* _WHAT YOU HAVE TO DO_:
Rewrite every row from the one containing "Open the Simulation menu" down to the end of the rows, requests included, adding 30 to each coordinate in the answers. Leave the pictures out.
* BEGIN *
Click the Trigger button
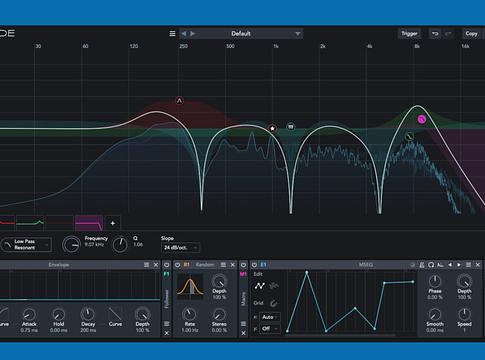Screen dimensions: 485x360 tap(409, 34)
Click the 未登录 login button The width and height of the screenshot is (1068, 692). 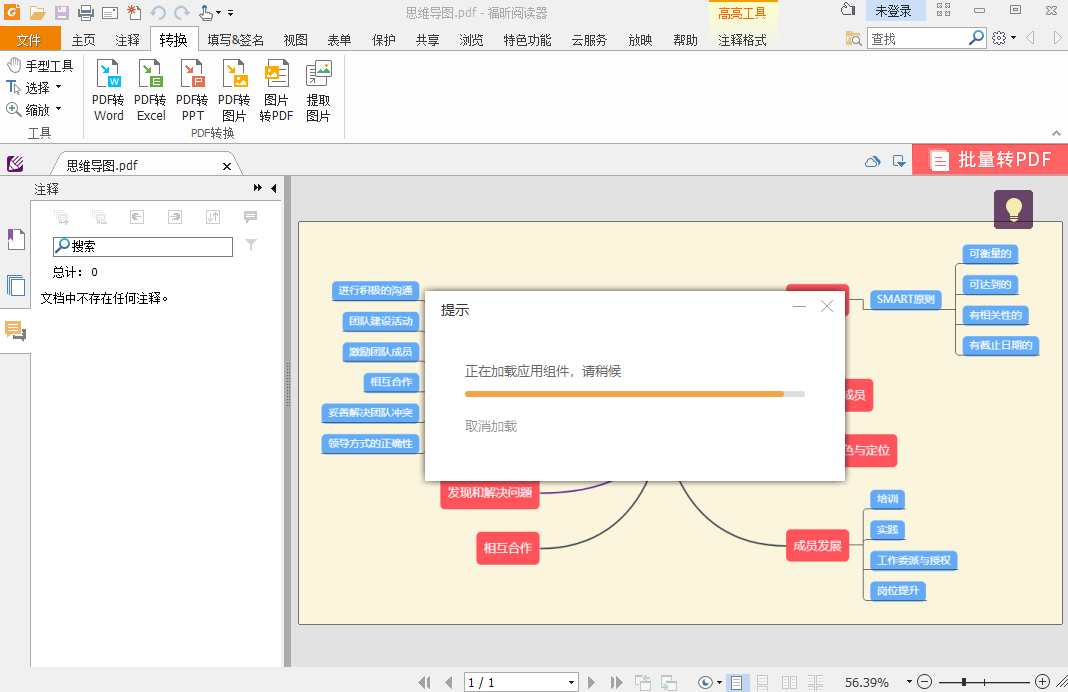pyautogui.click(x=895, y=10)
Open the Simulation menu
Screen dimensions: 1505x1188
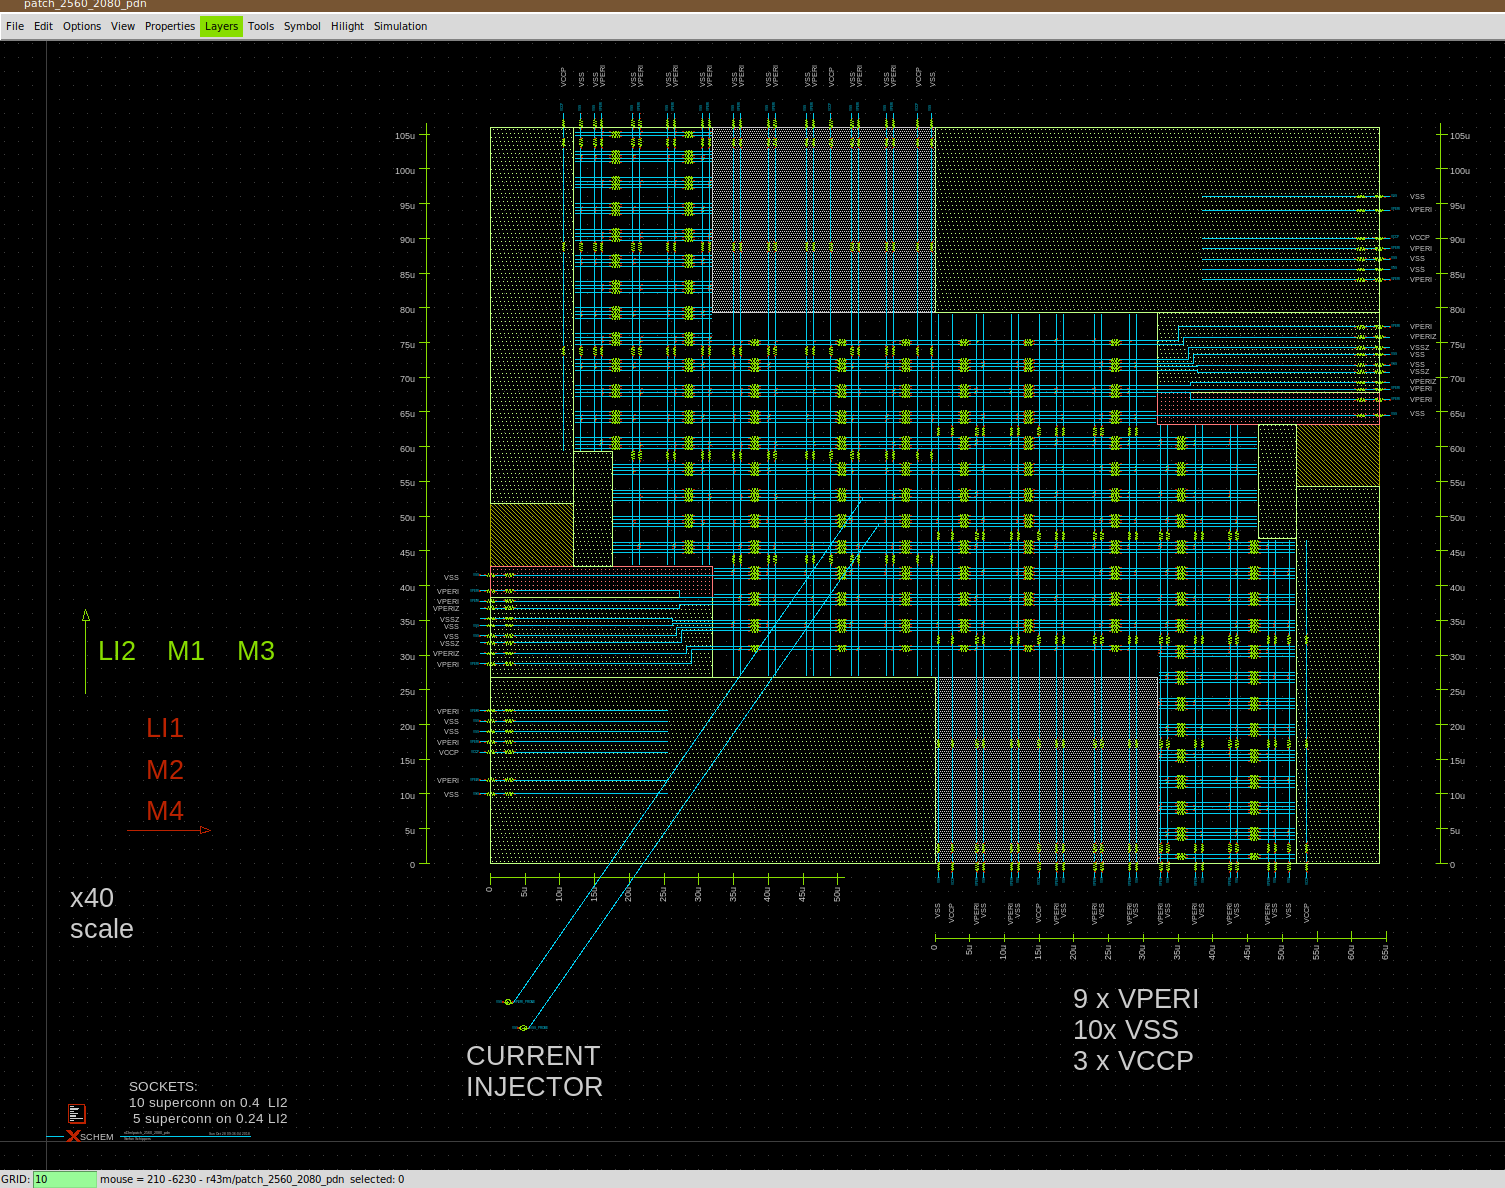[x=400, y=26]
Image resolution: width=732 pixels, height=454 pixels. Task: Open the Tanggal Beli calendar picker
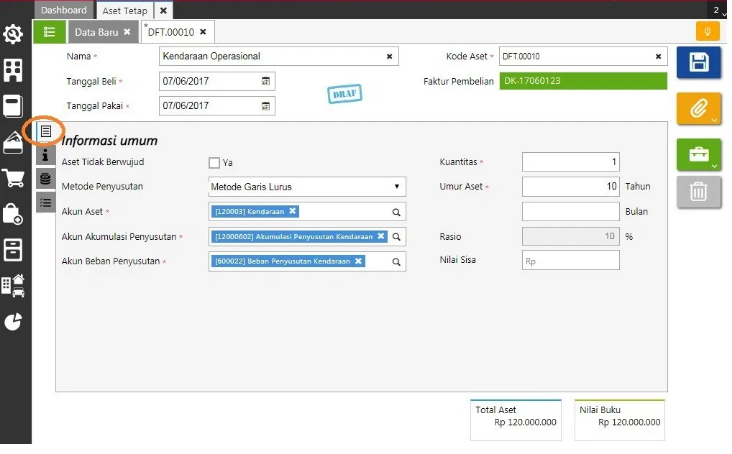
* END *
* _CORRECT ANSWER_:
Open the Simulation menu
Screen dimensions: 1505x1188
[x=430, y=56]
Image resolution: width=732 pixels, height=454 pixels. Task: Open the Tanggal Beli calendar picker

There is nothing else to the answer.